‘‘Kurumsal’ını sevsinler!

Mümtaz SOYSAL
Haberin Devamı

Mister Ajay Chhibber, Dünya Bankası'nın Türkiye Müdürü.

Hiç merak etmeyin, adının yazılışında dizgi yanlışı falan yok; ‘‘c''den sonra, tek değil, iki ‘‘h''. Galiba, Üçüncü Dünyalı.

Bu Üçüncü Dünyalılar, Türkler'in bir kısmı da dahil, biraz tuhaf olurlar. Birinci dünyanın ‘‘en birinci'' üniversitelerinde okumaları, ufuklarının genişlemesine yaramaz. Tam tersine, oralarda okudukça, dünya görüşleri okudukları yerin görüş açısına endekslenip kitlenir.

Mister Ajay Chhibber de, California'nın ünlü üniversitelerinden Stanford'da doktorasını yapmış ve Mısır ekonomisine bakmak üzere Dünya Bankası'na girmiş.

Şimdi, TÜrkiye ekonomisine nasıl baktığına bir bakalım.

Hürriyet'in Çiğdem Toker'i, yıllardır ‘‘yapısal ve kurumsal reform'' lafını duymaktan gına getirdiği için, Mister Ajay Chhibber'in de buna benzer sözler söylediğini duyunca, ‘‘Haydi bizde lafı çok edildiği için reformun yapısalını anladık ama, kurumsalı ne ki?'' diye düşünmüş olmalı ki, sormuş: ‘‘Kurumsal reformdan kastınız nedir?''

Elcevap: ‘‘Enerji ve özelleştirme!''

Enerjide mutlaka bir ‘‘Düzenleyici Kurul'' oluşturulmalıymış.

Özelleştirme İdaresi ise bağımsız değilmiş; bağımsızlaştırılmalıymış.

El insaf.

Bir ülkenin yönetim hukukuna ters düşen reçete ancak bu kadar olur.

Böylece, Enerji ve Kaynaklar Bakanlığı'nda bazı aklıevvellerce sürdürülen ‘‘düzenleme kurulu'' çalışmalarının nereden kaynaklandığı anlaşılmış oluyor. Özelleştirme İdaresi Başkanı'nın, kırmızı ışıkta burnundan soluyan trafik canavarı gibi, arada bir ‘‘Siyasilerden yeşil ışık bekliyorum!'' diye sabırsızlanışındaki hikmet de.

Mister Ajay Chhibber'e anlatmalı ki, Türkiye'de 1961'den beri bir Devlet Planlama Teşkilatı vardır ve ülke gereksinmelerine göre genel enerji planlamasının önce orada düşünülmesi, Bakanlık'ça da uygulanması gerekir. İşin rekabete ilişkin yönleri açısından bir Rekabet Kurulu, yönetim hukukuna dönük yanları bakımından da çeşitli kademeleriyle işleyen bir yargı sistemi vardır.

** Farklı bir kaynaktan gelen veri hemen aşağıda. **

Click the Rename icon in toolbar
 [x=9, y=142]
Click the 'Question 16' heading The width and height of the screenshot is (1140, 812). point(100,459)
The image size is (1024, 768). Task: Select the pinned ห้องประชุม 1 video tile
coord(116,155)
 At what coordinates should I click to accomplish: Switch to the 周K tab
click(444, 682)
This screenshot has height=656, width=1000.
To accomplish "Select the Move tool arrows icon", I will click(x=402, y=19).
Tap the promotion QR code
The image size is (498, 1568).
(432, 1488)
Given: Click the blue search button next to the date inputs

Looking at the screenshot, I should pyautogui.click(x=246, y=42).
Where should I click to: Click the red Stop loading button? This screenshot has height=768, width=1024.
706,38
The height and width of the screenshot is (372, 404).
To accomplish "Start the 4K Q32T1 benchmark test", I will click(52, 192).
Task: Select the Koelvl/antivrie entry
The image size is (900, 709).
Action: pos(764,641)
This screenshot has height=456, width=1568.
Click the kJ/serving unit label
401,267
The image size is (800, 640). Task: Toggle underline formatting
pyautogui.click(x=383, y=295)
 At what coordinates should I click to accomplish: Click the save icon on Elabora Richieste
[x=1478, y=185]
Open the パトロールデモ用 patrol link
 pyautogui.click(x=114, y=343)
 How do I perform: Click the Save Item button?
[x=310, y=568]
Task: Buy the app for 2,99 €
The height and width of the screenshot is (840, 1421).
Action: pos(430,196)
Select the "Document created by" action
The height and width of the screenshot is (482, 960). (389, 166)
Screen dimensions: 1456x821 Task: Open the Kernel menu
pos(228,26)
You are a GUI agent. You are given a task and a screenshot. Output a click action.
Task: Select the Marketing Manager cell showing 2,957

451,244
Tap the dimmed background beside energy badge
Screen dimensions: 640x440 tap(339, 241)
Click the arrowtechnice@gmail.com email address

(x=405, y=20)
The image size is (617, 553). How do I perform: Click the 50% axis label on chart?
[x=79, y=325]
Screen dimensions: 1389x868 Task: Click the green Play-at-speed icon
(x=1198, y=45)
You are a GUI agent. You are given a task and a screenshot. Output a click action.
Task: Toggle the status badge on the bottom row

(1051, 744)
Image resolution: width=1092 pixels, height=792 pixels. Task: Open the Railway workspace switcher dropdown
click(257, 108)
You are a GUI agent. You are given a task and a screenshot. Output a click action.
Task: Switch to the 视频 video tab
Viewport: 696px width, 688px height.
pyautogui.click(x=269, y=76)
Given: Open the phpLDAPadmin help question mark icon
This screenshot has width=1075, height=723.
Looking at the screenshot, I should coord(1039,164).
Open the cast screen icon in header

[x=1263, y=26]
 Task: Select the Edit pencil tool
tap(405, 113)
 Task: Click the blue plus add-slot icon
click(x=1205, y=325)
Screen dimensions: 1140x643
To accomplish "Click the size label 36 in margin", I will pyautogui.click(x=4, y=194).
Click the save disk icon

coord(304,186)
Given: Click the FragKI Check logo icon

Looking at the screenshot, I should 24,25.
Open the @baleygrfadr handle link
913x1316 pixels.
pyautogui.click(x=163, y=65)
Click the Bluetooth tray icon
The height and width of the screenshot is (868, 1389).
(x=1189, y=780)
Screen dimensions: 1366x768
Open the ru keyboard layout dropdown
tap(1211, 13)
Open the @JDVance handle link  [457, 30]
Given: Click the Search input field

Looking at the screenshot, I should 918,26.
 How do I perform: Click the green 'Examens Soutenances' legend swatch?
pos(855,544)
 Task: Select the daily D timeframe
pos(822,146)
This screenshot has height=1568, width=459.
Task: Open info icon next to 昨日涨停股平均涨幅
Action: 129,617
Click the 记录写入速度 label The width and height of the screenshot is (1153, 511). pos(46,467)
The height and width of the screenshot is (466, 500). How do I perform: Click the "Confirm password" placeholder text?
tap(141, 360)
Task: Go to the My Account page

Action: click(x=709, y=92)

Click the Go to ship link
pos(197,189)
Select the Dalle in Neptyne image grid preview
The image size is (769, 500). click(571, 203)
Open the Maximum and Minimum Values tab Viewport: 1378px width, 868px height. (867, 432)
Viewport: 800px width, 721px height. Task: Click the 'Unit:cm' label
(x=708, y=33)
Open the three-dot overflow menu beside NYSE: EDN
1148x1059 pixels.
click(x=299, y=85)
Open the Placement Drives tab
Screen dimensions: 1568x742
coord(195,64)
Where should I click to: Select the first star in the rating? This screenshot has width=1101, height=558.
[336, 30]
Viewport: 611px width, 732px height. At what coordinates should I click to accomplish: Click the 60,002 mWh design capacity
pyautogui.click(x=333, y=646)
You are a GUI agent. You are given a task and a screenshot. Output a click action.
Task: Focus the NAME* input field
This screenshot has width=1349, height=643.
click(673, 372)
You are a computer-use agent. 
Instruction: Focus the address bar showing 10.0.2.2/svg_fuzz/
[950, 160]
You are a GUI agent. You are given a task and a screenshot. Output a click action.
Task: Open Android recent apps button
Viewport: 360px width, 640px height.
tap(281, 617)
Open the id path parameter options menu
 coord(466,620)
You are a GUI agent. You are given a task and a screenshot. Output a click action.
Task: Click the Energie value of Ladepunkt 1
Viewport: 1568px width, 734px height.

Herhalde Amerika'nın 1920'de kurduğu Federal Enerji Komisyonu'ndan esinlenen Stanford mezunu, bütün bunları yok sayarak her şeyi tek bir ‘‘Düzenleyici Kurul''un kararlarına bağlayıp oraya da yabancı büyük sermayenin adamlarını oturtmakla enerji sorununun altmışaltıya bağlanacağını sanıyor.

Beklenirdi ki, Amerikalar'da mürekkep yalamış biri, hiç olmazsa oraların rasyonel işletmecilik falan gibi akımlarından etkilenip ‘‘Sizin KİT'leriniz siyasal kayırmacılığa kurban edilmiş; satacak olsanız bile, bir an önce özerkleştirin de iyi çalışsınlar!'' gibi bir şey tavsiye etsin. Hayır, Mister Ajay Chhibber, KİT'leri değil, Özelleştirme İdaresi'ni özerkleştirme peşinde.

Artık Türkiye'nin en büyük holdingi haline geldiğini, ‘‘kapsam'' işkencesiyle bütün kamu işletmelerinin elini ayağını bağladığını, başkanının hem böyle bir kuruluşta baş koltuğa oturup hem de Türk Havayolları'nda yönetim kurulu üyeliği yaptığını unutarak.

Mister Ajay Chhibber'in bu kafayla giderse pek yakında nasıl bir tezkere alacağı bellidir. Onun kafasıyla giderlerse, Türkiye'deki benzerlerinin de.